This is an introductory course on computability theory, the branch of mathematical logic concerned with classifying sets of natural numbers by how much extra information is needed to describe them by computer programs. The computational strength of a set is intimately tied to the complexity of its definition, thus, more generally, computability theory is the study of definable sets of natural numbers. Any countable mathematical object, such as a countable ring or a countable graph, can be coded by a set of natural numbers. A continuous function on the reals, for example, can be coded by a set of natural numbers too. Thus the techniques and results of computability theory can be applied to describe the complexities of all manner of mathematical objects.

The computational strength of a set is measured by its

*Turing degree*. The collection of all Turing degrees has a rich structure and is the central object of study in computability theory. This course introduces the basic theory of the Turing degrees. Time permitting, the course also surveys contemporary research directions that connect to other areas of mathematics, such as reverse mathematics and algorithmic randomness.

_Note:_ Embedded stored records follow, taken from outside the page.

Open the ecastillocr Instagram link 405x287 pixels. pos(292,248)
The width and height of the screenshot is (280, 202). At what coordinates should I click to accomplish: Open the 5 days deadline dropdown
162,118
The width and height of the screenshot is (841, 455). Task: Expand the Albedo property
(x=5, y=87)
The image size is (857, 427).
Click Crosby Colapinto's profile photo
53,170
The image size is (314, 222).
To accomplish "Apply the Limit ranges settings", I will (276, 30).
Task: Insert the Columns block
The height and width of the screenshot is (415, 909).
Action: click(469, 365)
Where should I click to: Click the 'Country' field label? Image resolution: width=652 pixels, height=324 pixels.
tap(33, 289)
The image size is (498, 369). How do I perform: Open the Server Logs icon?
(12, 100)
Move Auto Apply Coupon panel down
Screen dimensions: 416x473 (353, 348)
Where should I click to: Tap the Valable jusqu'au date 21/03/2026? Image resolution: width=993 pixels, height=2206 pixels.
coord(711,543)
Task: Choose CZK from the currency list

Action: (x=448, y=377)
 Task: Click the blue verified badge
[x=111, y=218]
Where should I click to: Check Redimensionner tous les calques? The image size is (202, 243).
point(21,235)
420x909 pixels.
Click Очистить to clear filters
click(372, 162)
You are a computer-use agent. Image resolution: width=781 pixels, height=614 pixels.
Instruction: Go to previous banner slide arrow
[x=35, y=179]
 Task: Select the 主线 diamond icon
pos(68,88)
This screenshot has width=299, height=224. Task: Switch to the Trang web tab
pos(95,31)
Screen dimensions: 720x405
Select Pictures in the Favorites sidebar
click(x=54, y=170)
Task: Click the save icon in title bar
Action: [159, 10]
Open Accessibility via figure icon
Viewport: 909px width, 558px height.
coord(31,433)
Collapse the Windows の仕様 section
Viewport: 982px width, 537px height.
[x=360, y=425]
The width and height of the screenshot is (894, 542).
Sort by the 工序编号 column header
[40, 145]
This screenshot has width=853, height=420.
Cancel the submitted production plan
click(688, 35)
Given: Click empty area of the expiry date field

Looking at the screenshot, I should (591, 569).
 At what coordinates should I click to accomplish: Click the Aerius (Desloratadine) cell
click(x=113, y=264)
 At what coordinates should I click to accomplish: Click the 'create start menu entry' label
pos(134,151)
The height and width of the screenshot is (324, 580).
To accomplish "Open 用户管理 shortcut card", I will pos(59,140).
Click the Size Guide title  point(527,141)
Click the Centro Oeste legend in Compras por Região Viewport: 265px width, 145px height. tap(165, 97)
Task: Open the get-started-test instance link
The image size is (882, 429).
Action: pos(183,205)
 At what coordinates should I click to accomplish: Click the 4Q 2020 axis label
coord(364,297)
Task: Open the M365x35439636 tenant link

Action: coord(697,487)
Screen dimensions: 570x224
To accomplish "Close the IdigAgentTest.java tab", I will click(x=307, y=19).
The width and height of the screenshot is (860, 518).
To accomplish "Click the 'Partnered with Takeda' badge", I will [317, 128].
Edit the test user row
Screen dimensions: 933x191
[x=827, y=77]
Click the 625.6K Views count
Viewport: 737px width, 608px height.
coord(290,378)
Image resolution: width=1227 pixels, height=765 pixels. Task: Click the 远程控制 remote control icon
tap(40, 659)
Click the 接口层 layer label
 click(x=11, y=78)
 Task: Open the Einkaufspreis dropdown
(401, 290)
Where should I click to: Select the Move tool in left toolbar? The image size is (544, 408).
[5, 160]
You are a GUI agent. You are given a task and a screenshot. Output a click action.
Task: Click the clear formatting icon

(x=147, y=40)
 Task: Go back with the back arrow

Spring 2021 (Monday, January 25 to Friday, March 19; Monday, April 26 to Friday, May 7)

The following prerequisites are preferable but not essential.

- A basic knowledge of first-order logic.
- Familiarity with a formal model of computation, such as Turing machines, register machines, while programs, or similar.
- A basic knowledge of undecidability, such as many-one reducibility and the undecidability of the halting problem.

Core topics:

- Review of computable functions, computably enumerable sets, and undecidability.
- Turing reducibility.
- The arithmetical hierarchy.
- Basic structure of the Turing degrees.
- Basic structure of the computably enumerable Turing degrees.
- Trees and diagonally non-computable functions.

Additional topics and applications:

- Reverse mathematics.
- Algorithmic randomness.